Directions for this task.
Print verbatim the passage of the book review that runs from "T. S. Eliot" up to and including "West go unacknowledged.".

Excerpt provided.
[easyazon_image align=”left” height=”333″ identifier=”0374123047″ locale=”US” src=”https://englewoodreview.org/wp-content/uploads/2015/12/51z135qpZwL.jpg” tag=”douloschristo-20″ width=”221″]The Death of Elite Culture?
A Review of
Notes on the Death of Culture: Essays on Spectacle and Society
Mario Vargas Llosa.
Hardback: FSG Books, 2015
Buy now: [ [easyazon_link identifier=”0374123047″ locale=”US” tag=”douloschristo-20″]Amazon[/easyazon_link] ] [ [easyazon_link identifier=”B00Q20AU02″ locale=”US” tag=”douloschristo-20″]Kindle[/easyazon_link] ]
Reviewed by Jon M. Sweeney
*** This review originally appeared in our quarterly, print magazine ***
Are you a subscriber?
T. S. Eliot wrote nearly seven decades ago: “Only a Christian culture could have produced a Voltaire or a Nietzsche. I do not believe that the culture of Europe could survive the complete disappearance of the Christian faith.” Eliot’s point was made again by European thinkers and church leaders in 2002-03 when the EU constitution was drafted without any mention of faith. Whenever such discussions arise, I always find it strange that the heritage of bloody violence, anti-Semitism and antipathy toward women and minorities that are also central to the cultural heritage of Christianity in the West go unacknowledged.
I also think that most bemoaning about the present, wishing it were more like the past, is sure to find willing ears, but is also just as assuredly a waste of time. Where Eliot was somewhat prophetic seventy years ago, Mario Vargas Llosa, the Spanish novelist and winner of the 2010 Nobel Prize in Literature, comes across as a crank in his new book, Notes on the Death of Culture, which isn’t concerned so much with the loss of Christianity in culture as the loss of a cultural elite.
Vargas Llosa is bothered by the fact that civilization is now defined by, as he calls it, “the spectacle,” or, entertainment. More noble values such as cultural literacy, political awareness and certain virtues gained by reading of serious books, are slowly fading away. This is largely true, and I, too, am worried as I watch it happen. But I wouldn’t protest or cry as loudly about the transformation as he does. For one thing, I think the evidence for cultural change is always selective, and often spurious. But more importantly and more honestly, I don’t have that much to lose.
To certain literati of an older generation, culture was guided, benevolently and grandly, by a guarded elite. Their literary journals and endowed lectureships nurtured them. They were honored for their ability, so they believed, to think disinterestedly about the meaning of life, art and beauty. The Nobel laureate Vargas Llosa has a lot to lose, most of all, his standing; what is a great writer without the respect he craves? He writes from the perspective of one from whom something precious and personal has been snatched away. How dare the Oprah Winfrey Show, he cries at one point, decide the success of a book, in the way that the critic Edmund Wilson once did with an essay in The New Yorker or The New Republic?

Information supplied.
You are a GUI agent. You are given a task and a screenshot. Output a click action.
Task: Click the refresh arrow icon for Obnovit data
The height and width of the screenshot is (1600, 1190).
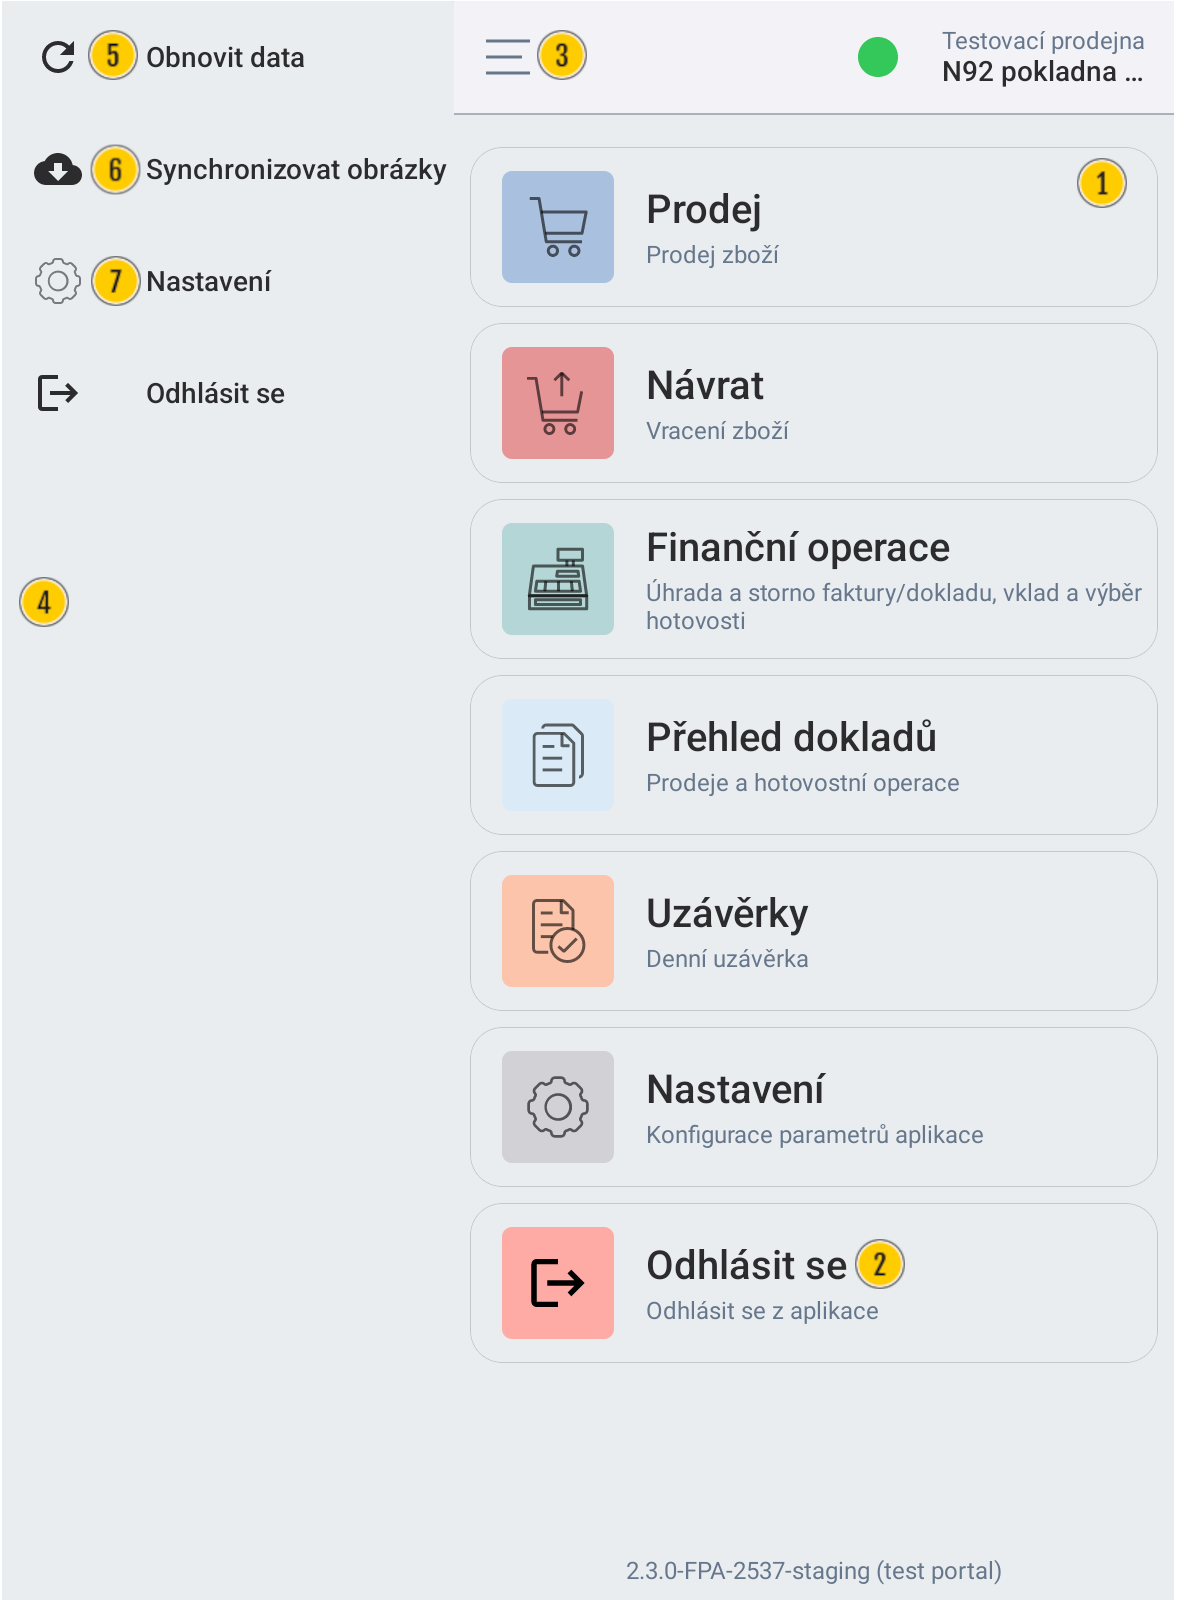click(x=58, y=57)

Answer to the problem.
T. S. Eliot wrote nearly seven decades ago: “Only a Christian culture could have produced a Voltaire or a Nietzsche. I do not believe that the culture of Europe could survive the complete disappearance of the Christian faith.” Eliot’s point was made again by European thinkers and church leaders in 2002-03 when the EU constitution was drafted without any mention of faith. Whenever such discussions arise, I always find it strange that the heritage of bloody violence, anti-Semitism and antipathy toward women and minorities that are also central to the cultural heritage of Christianity in the West go unacknowledged.